Felix Savón (born April 22, 1967, San Vicente, Cuba) is a former heavyweight boxer from Cuba who became the second fighter to win three Olympic gold medals in the same weight class and the first to capture six world amateur boxing titles.
(Read Gene Tunney’s 1929 Britannica essay on boxing.)
Savón, an imposing contender 6 feet 5 inches (1.96 meters) tall, rose to prominence in 1985 when he captured the heavyweight title at the world junior championships. A year later he won the world championship, a feat he repeated in 1989, 1991, 1993, 1995, and 1997. Unable to compete at the 1988 Olympics in Seoul, because of a Cuban boycott, he made his Olympic debut at the 1992 Games in Barcelona, where he won a gold medal. He defended his title at the 1996 Olympics in Atlanta, and, with his gold medal performance at the 2000 Games in Sydney, Savón matched the feat of fellow countryman Teófilo Stevenson, who was the first boxer to win three gold medals in the same weight class. Savón also recorded first-place finishes in the Pan American Games (1987, 1991, and 1995) and the Goodwill Games (1990, 1994, and 1998). Scheduled to fight in the final of the 1999 world championships, he pulled out of the match after the Cuban delegation claimed that it had been the victim of several questionable decisions during the competition.

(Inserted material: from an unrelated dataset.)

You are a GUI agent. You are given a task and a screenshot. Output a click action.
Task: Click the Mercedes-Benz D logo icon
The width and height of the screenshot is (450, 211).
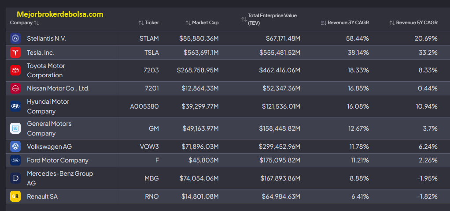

Savón turned down numerous offers to box professionally and was forced to retire in 2001 because of an International Amateur Boxing Association rule that prohibited amateurs from competing beyond their 34th birthday. He then became the coach of the Cuban national team, which won medals—including five gold—in 8 of the 11 weight classes at the 2004 Olympics in Athens.